[Stored data entries]
[Start of section]
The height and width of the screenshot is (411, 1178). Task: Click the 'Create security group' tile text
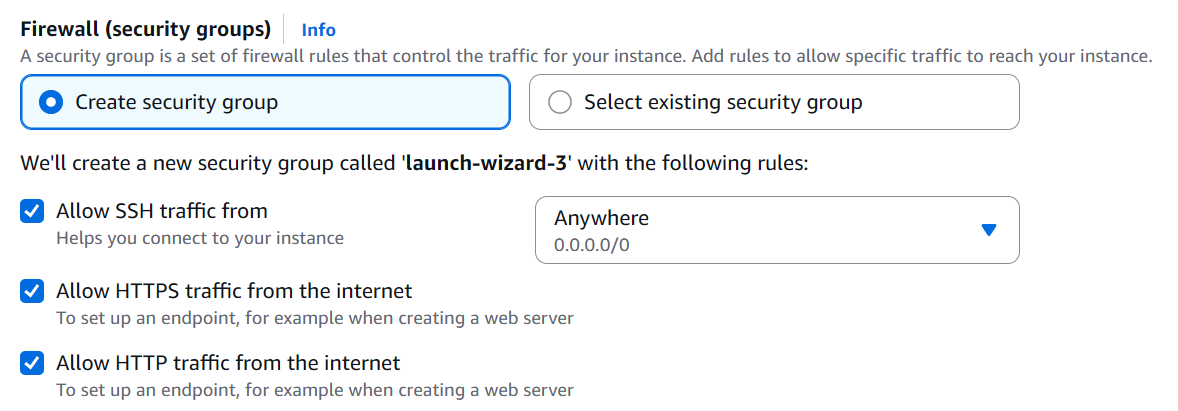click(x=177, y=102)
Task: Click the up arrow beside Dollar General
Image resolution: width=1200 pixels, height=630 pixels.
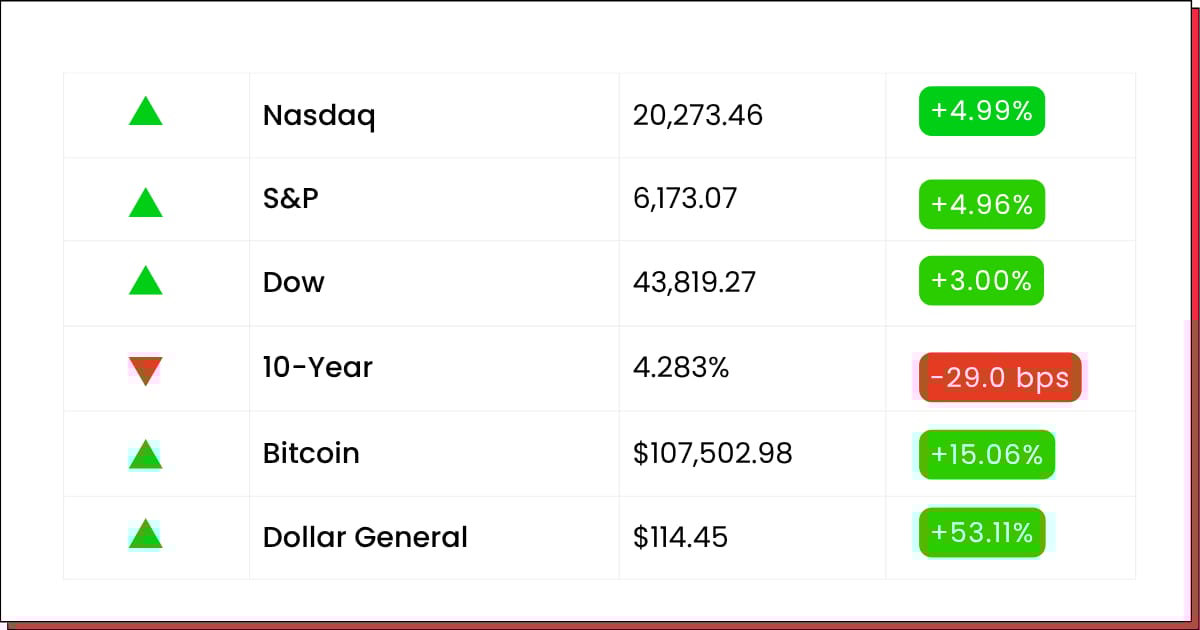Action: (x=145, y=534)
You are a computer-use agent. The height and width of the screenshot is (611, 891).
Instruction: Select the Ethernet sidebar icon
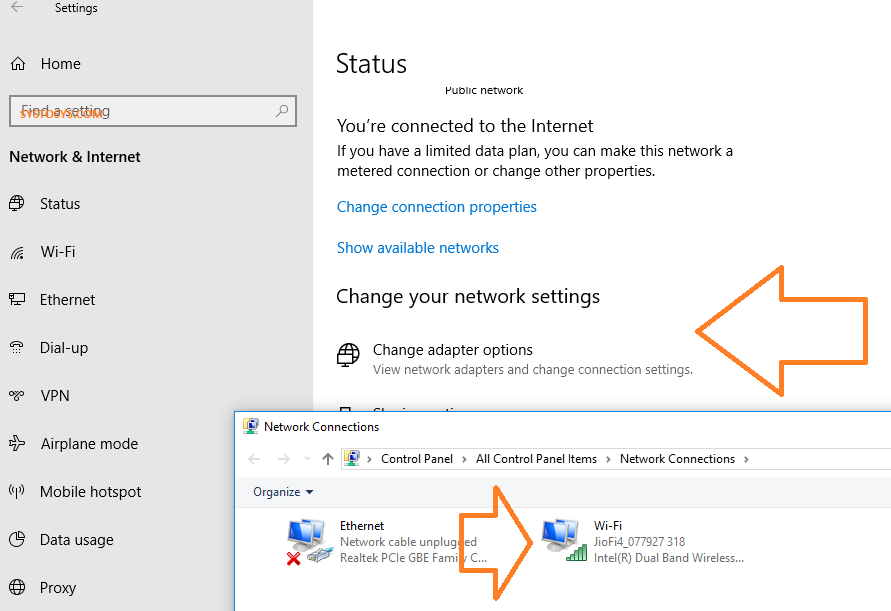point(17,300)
[End of section]
● **THE TASK**:
Set down each entry above exactly as it appears. Omit the pictures.

● **ANSWER SECTION**:
The height and width of the screenshot is (411, 1178). Task: Click the 'Create security group' tile text
click(x=177, y=102)
Task: Click the up arrow beside Dollar General
Image resolution: width=1200 pixels, height=630 pixels.
Action: (x=145, y=534)
You are a computer-use agent. The height and width of the screenshot is (611, 891).
Instruction: Select the Ethernet sidebar icon
point(17,300)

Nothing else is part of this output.